The cellular mechanisms leading to parvovirus release from membranous compartments into the cytoplasm and translocation into the nucleus are still not understood. Since AAV5 particles are detectable within the TGN even at 22 h p.i., the final fate of AAV5 particles remains obscure. Being a central sorting compartment, the TGN is linked by anterograde and retrograde transport networks to cellular structures such as the endoplasmic reticulum, the plasma membrane, and late and early endosomes (for a recent review see reference 25). Recycling of AAV5 between the TGN and other compartments may be predicted from the detection of virus particles within Golgi-associated coated vesicles and within membrane tubules of roughly uniform size. These tubular structures (44) can be derived from either the Golgi complex or from endosomes and appear to function in transport (15).

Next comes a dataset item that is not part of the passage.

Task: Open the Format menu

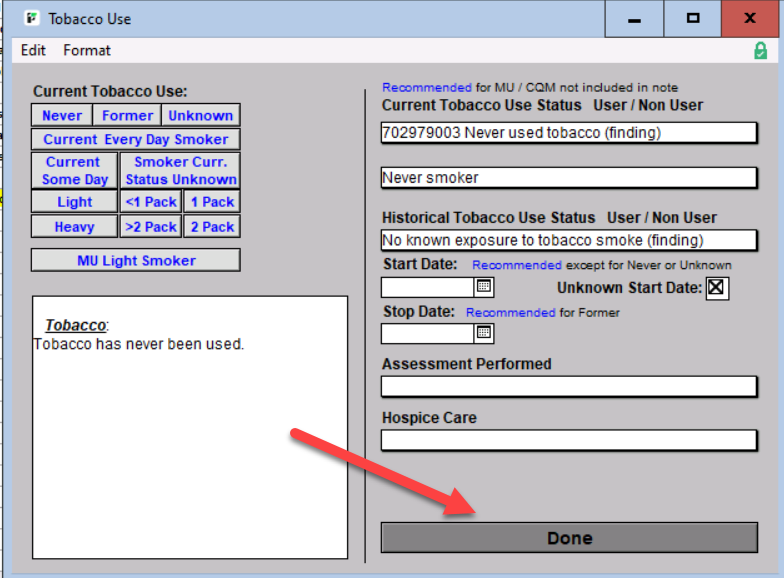Action: [x=87, y=50]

Vesicular transport beyond the early endosome without prior release of virus particles into the cytoplasm and with capsid proteins being intact for several hours after virus uptake has been described for AAV2 and CPV (16, 27, 61) and is in agreement with our Western blot data for AAV5. Contrary to what is reported for AAV2 (16, 19), our protein degradation analysis does not point to significant loss of AAV5 capsid proteins for at least 6 h after infection and thus does not provide evidence of extensive degradation of incoming AAV5 by the proteasome system.

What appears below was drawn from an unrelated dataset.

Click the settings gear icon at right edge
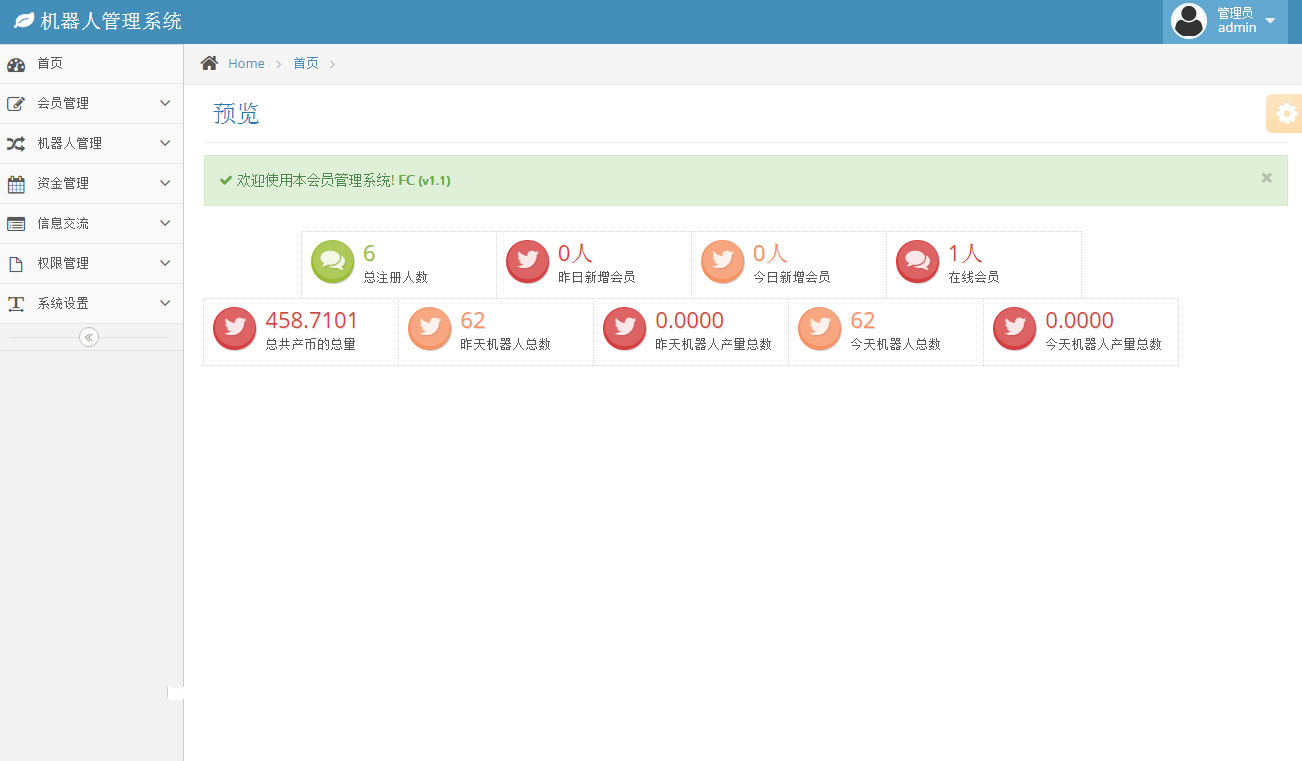The width and height of the screenshot is (1302, 761). pyautogui.click(x=1286, y=114)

We did not identify intact virus particles in the cytoplasm but cannot exclude the possibility of their existence as such small particles might be obscured by the proteinaceous cytosolic meshwork. Since the antibody used in immunofluorescence detects capsids rather than individual capsid proteins, the faint fluorescence signals which we observed surrounding the nuclei might either represent still-membrane-bound AAV5 particles or particles that are not grossly modified before being transported to the nuclear membrane. However, as we never detected intact free AAV5 particles in the vicinity of the nuclear membrane or at nuclear pores in electron microscopy, some uncoating and loss of structural integrity cannot be excluded. The absence of any AAV5-specific immunofluorescence staining within the cell nucleus in our experiments suggests that AAV5 capsids may not enter in intact form. This is in contrast to the findings reported for AAV2 and for CPV, which claim detection of either small numbers (5, 62) or of about 90% of the particles (52) in the nucleus within a few hours after infection, thus suggesting that AAV2 and CPV enter the nucleus prior to uncoating.

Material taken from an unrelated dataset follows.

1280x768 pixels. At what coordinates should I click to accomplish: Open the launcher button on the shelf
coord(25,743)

It appears noteworthy that the observed pathway of entry may be the one used by the majority of virus particles but may not necessarily be the infectious pathway. Given the number of virus particles required for detection and the high ratio of noninfectious to infectious particles found in virus preparations from infected cells, it may well be that the few infectious particles that are required for productive infection and thus the particular pathway they use are not detectable. Notwithstanding, demonstration of internalized viruses within the Golgi compartment points to the existence of cellular trafficking routes which have hitherto not been described as being involved in endocytic processes, either for AAV5 specifically or for viruses in general.